Of course, none of this is true. But the grift is real, it it is spectacular.

True revolutionaries eat the rich. Cosplaying revolutionaries wear dresses reading “EAT THE RICH” to gaudy parties with the rich, snap pictures with the rich, go home to their Teslas and their fridges stocked with Whole Foods, and then brag on their Instagrams about changing the world. 

This, writ large, is the beauty of American-style Marxism: all the fun, none of the cost. The most ardent Marxists in America aren’t the downtrodden poor, but the well-educated, wealthy patrons of the Metropolitan Museum of Art. They live off the fat of the land, but free themselves of the burden of their guilt by associating with pseudo-revolutionary Twitch streamers.
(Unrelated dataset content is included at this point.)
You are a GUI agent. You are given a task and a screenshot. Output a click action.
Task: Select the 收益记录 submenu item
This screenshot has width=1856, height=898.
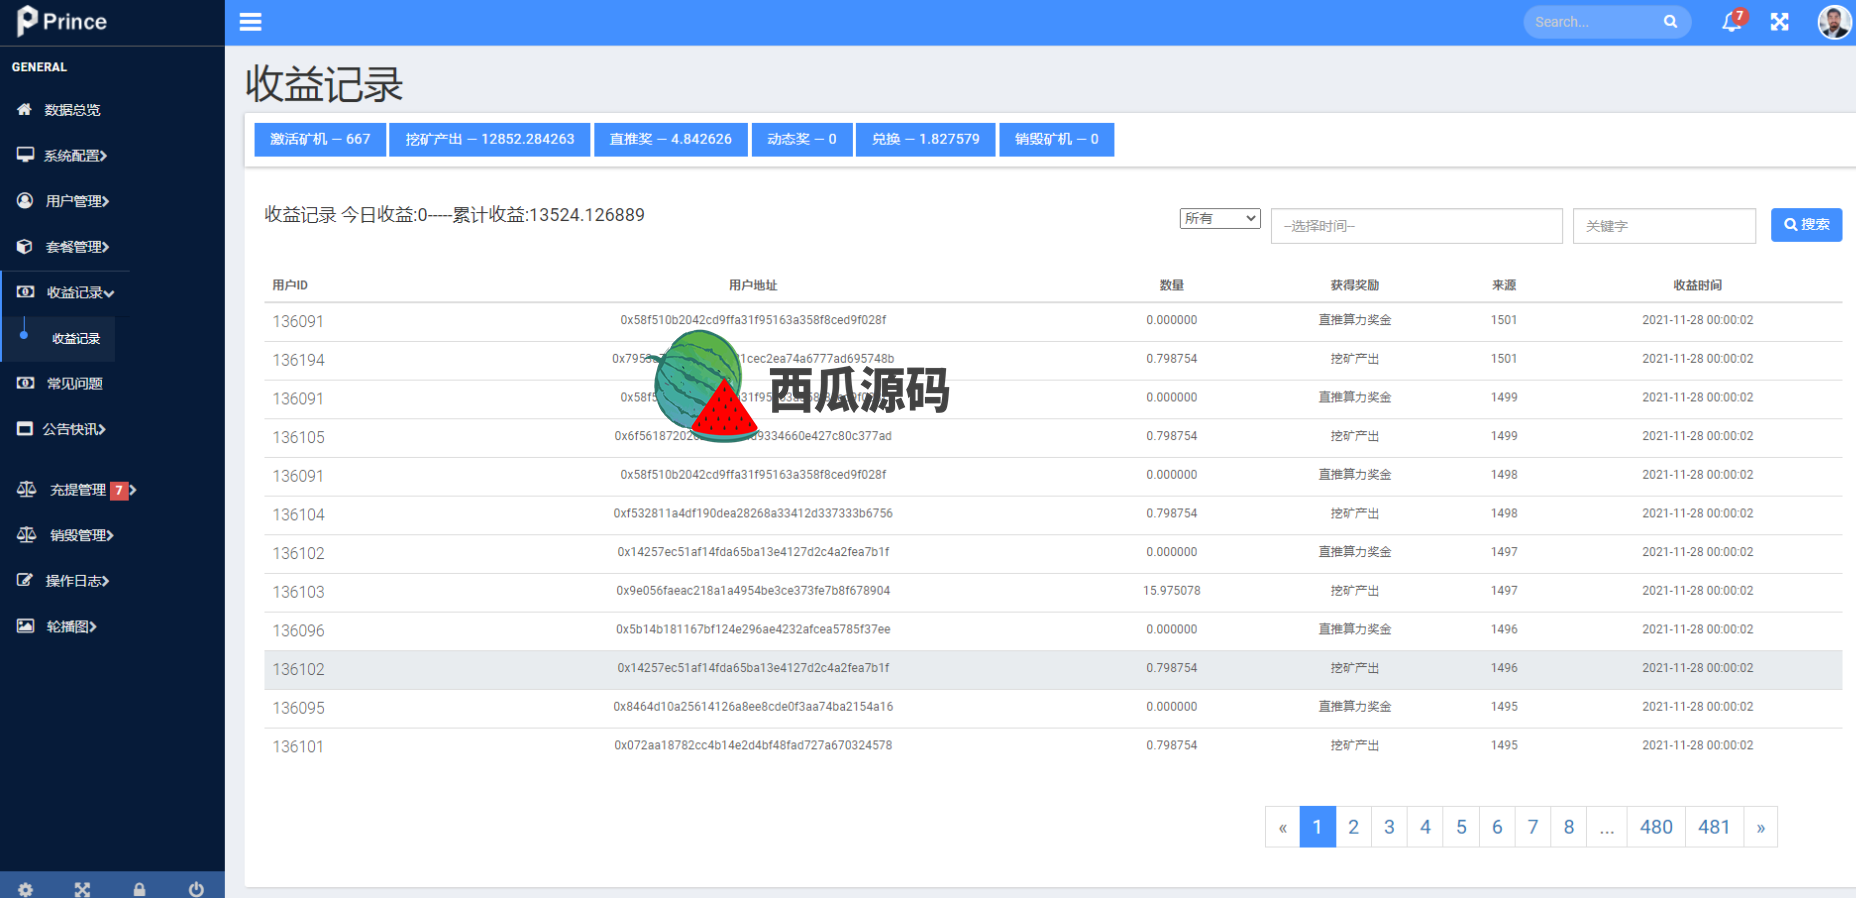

Our corporations clear billions while advertising their adherence to critical race theory nonsense about the evils of capitalism; our celebrities — the beneficiaries of a system so rich that even a modicum of talent, combined with unmitigated gall, is rewarded with millions of dollars — wear thousand-dollar outfits to ostentatious balls with slogans emblazoned “PEG THE PATRIARCHY.”

Indeed, not much has changed for the radical Left over the past few decades. In 1970, Tom Wolfe wrote a cover essay for New York magazine, titled “Radical Chic.” In it, he described a party at the home of New York Leonard and Felicia Bernstein thrown on behalf of the Black Panthers. Here is his characterization of the Radical Chic phenomenon:

From the beginning it was pointless to argue about the sincerity of Radical Chic. Unquestionably the basic impulse, “red diaper” or otherwise, was sincere. But, as in most human endeavors focused upon an ideal, there seemed to be some double-track thinking going on. On the first track—well, one does have a sincere concern for the poor and the underprivileged and an honest outrage against discrimination….On the other hand—on the second track in one’s mind, that is—one also has a sincere concern for maintaining a proper East Side lifestyle in New York Society. And this concern is just as sincere as the first, and just as deep. It really is. It really does become part of one’s psyche.

Nothing is new under the sun.

But there is something new happening in America today: the cosplay has become part and parcel of the culture rather than the counterculture. Leonard Bernstein held his little party in 1970, while Richard Nixon was president; the Black Panthers were an actual revolutionary gang. AOC is a member of Congress. The people with whom she attended the Met Gala aren’t merely the height of culture, they’re the height of corporate and political power. What happens when the powerful cosplay the revolution?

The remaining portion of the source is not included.